At the end of this post there will be a technique for getting a MASSIVE ROI on your investment. Truth be told, this can be pushed a little further and get an infinite ROI. Much like having to eat your vegetables before desert, you’re not allowed to skip to the end of the post (and if you do, in fact, do so, I guarantee it will make baby Jesus cry – baby Mohammed and baby Moses will be rather annoyed too, but they aren’t the crybabies Jesus is).
I’ve written before about how important I think measurement is. To just go by your gut in the investment world is INSANE (I guess this would be called gambling). The pendulum can swing too far in the other direction where people start believing that metrics provide more information than they really do. One example of this is the much maligned Value at Risk (VAR) which has been said to have lead to the subprime meltdown. I don’t feel that VAR as a measurement is inherently bad, or that CDOs are evil (to me that’s like saying a rock is evil, what does that even mean?). I just think both were misused in ways that lead to very large problems.
Many rookie real estate investors are attracted to the idea of “no money down”. They’re focusing on one particular part of the deal (the downpayment) and judging the ENTIRE deal by it (lower is better). The deal must be judged as a whole, not just by one factor (it is VERY easy to lose LOTS of money on a no money down deal, in fact it can be easy to argue that they’re pretty hard to make money on). In the linked-to article, John T. Reed argues that profit is a better number to focus on than the down payment.
Even focusing on profit has many pitfalls. Say I offer you a deal that’ll give you a 100% profit in 1 week. Sounds good? The only catch is there’s a 99% chance the deal won’t be completed and you’ll lose your entire investment along with the profit. Still interested? Say you want a high EXPECTED profit. Fair enough, I’ll offer you an expected profit of 25%: I’ll give you a 25% chance of earning 4 times your life savings, and a 75% chance of losing everything (you’ll have a networth of zero). Interested? If you’re reckless and ARE interested in this deal, how about if we set the pay off date as 75 years in the future?

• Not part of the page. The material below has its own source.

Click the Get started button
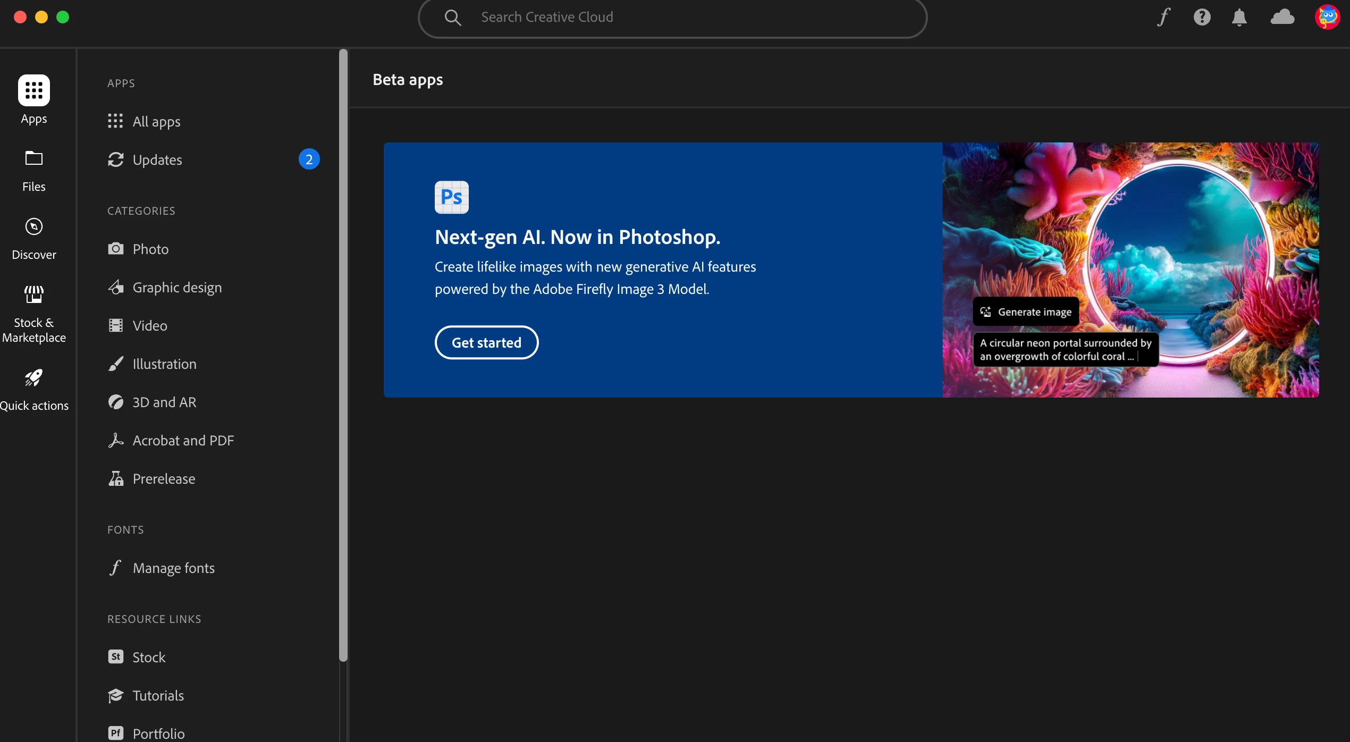The width and height of the screenshot is (1350, 742). click(x=486, y=343)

With dividend stocks, it’s often enticing to look at the yield and get greedy imagining the higher pay-offs with larger yields. Of course, the stocks usually have a high yield for a reason – the market doesn’t feel the dividend is secure. With companies like Bank of America, the yield was sky high, right before it was cut. With companies like Washington Mutual it kept going up and up: until it was cut to $0.01 right before they went bankrupt.

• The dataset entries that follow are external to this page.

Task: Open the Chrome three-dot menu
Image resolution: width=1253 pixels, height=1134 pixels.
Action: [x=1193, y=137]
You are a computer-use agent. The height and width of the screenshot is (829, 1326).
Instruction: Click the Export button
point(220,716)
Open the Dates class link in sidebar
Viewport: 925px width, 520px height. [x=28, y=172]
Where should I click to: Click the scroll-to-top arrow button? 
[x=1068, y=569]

There’s a line from “get rich quick” circles where you say to a seller “You name the price, I’ll name the terms”. This will get stupid people interested in doing a deal with you so they can get “top dollar” for their property. The sad truth is, ANY purchase price can quickly be made into a bad deal with certain terms (and offers must be evaluated based on the price AND the terms).

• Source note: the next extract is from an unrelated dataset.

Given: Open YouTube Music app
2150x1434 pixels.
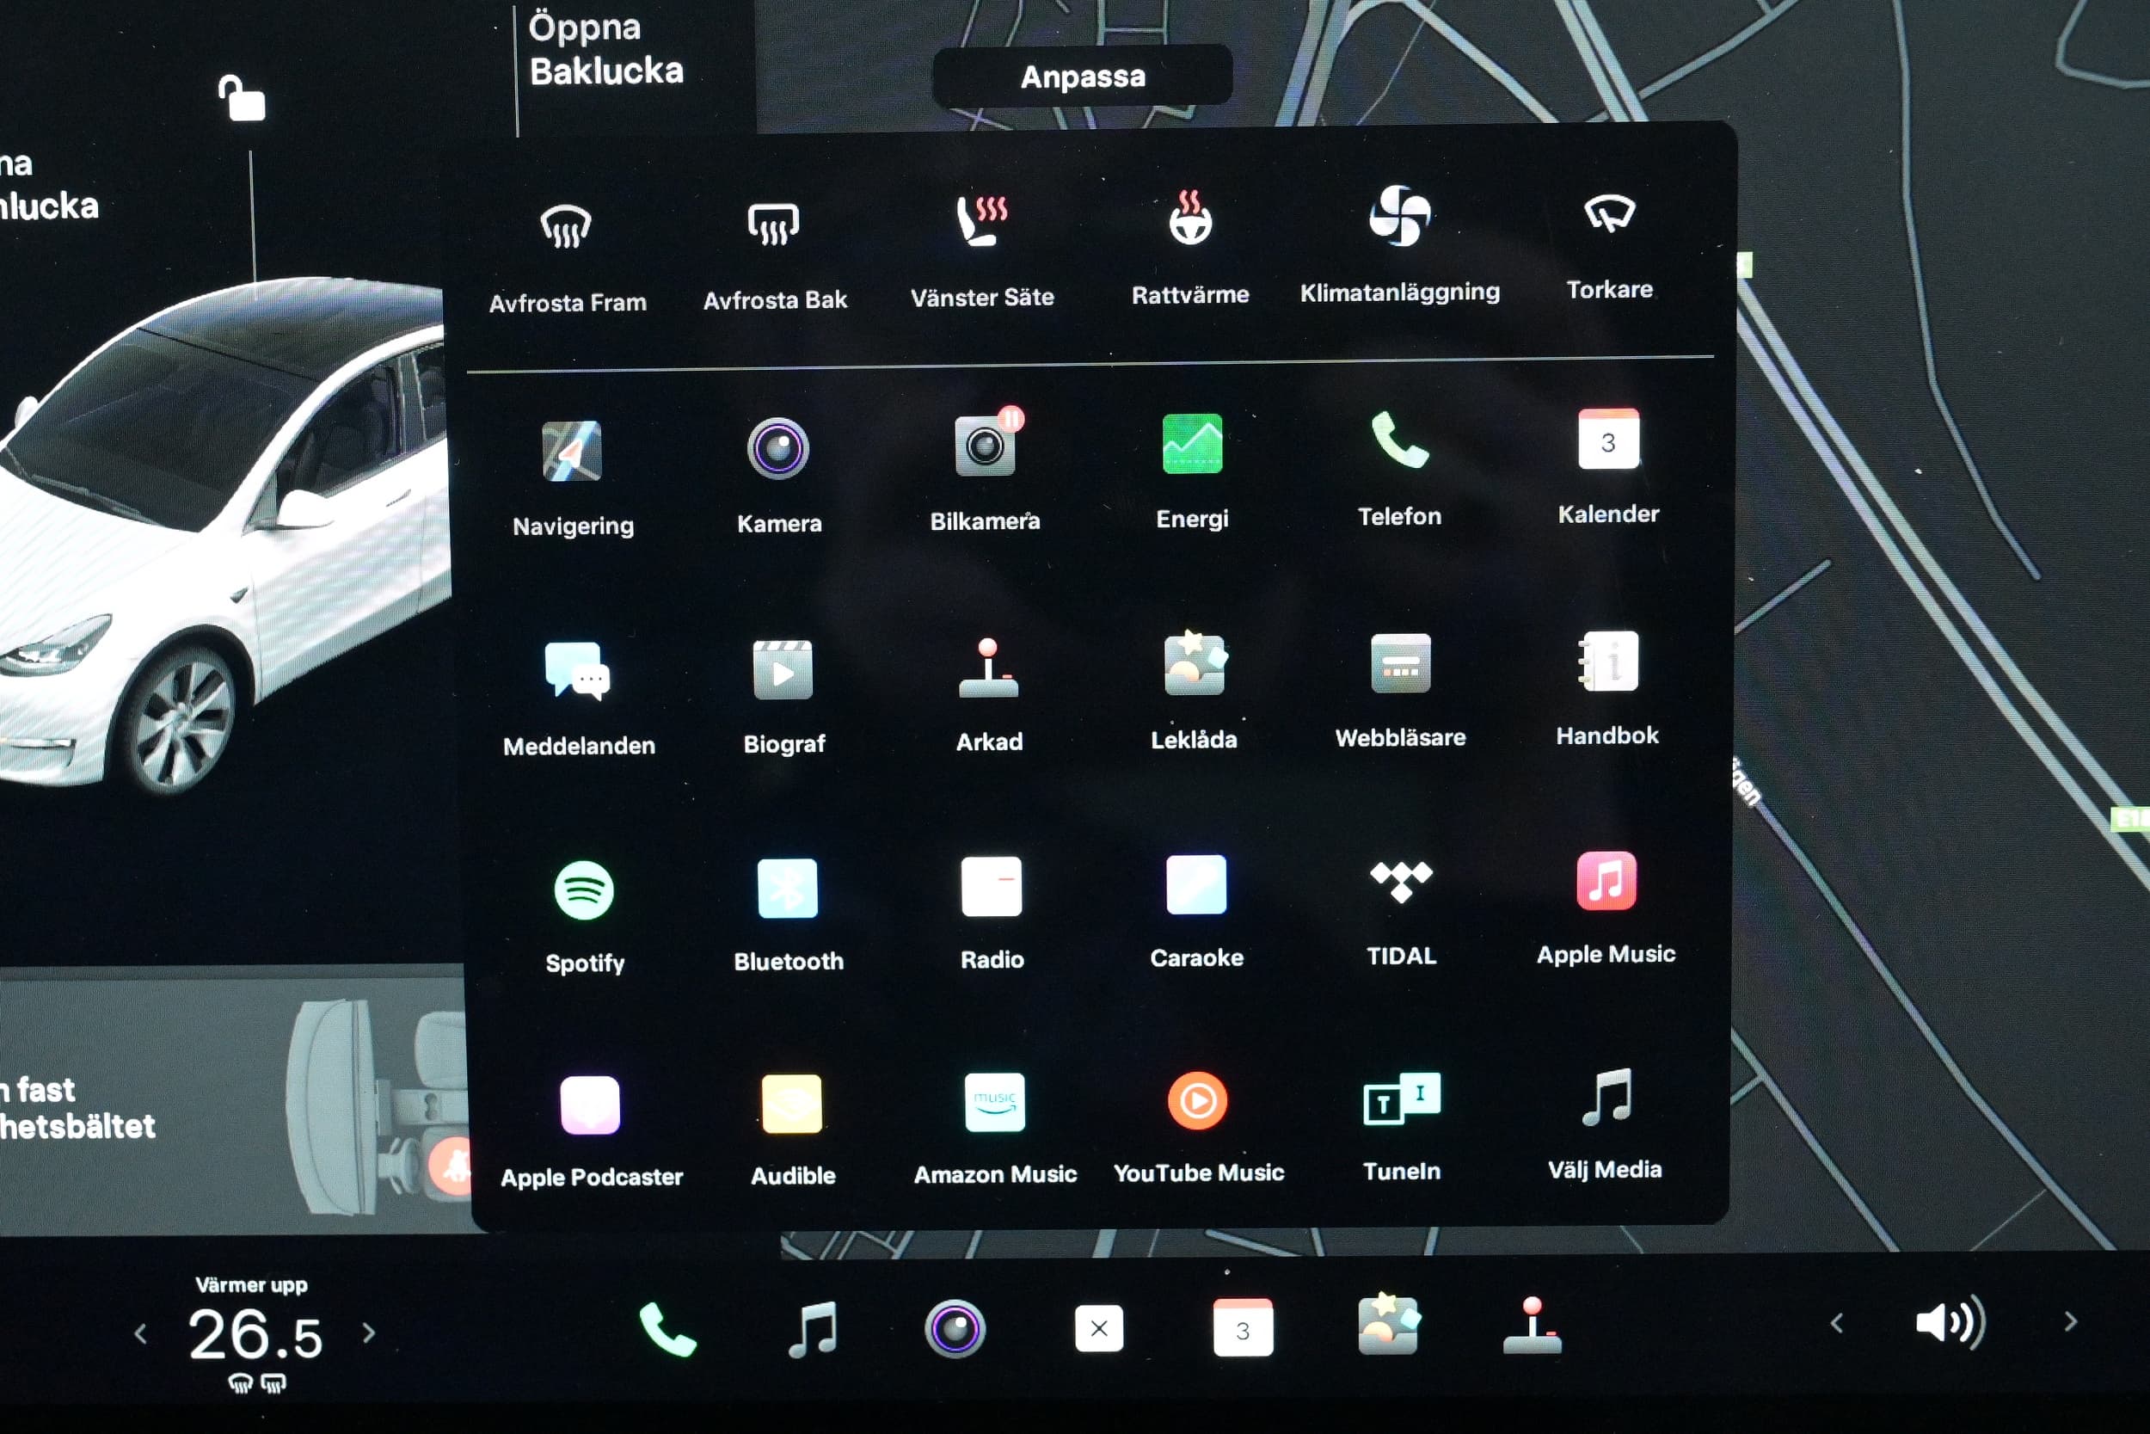Looking at the screenshot, I should 1197,1102.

So finally, thanks for your patience and for not making baby Jesus cry, here’s the punch line. In order to get a 49,250% ROI on an investment, find a fast food restaurant that charges it’s employees for their uniform. Buy two uniforms for $40, then work there for 40 hours a week for minimum wage ($9.50 in Ontario) for 1 year. After earning the $19,760 you’ll have an ROI of 49,250% (19700/40). Feel free to buy two more uniforms in your second year working there and do it again! To get an infinite ROI, just work at a place that doesn’t charge you for the uniform. Wow!!!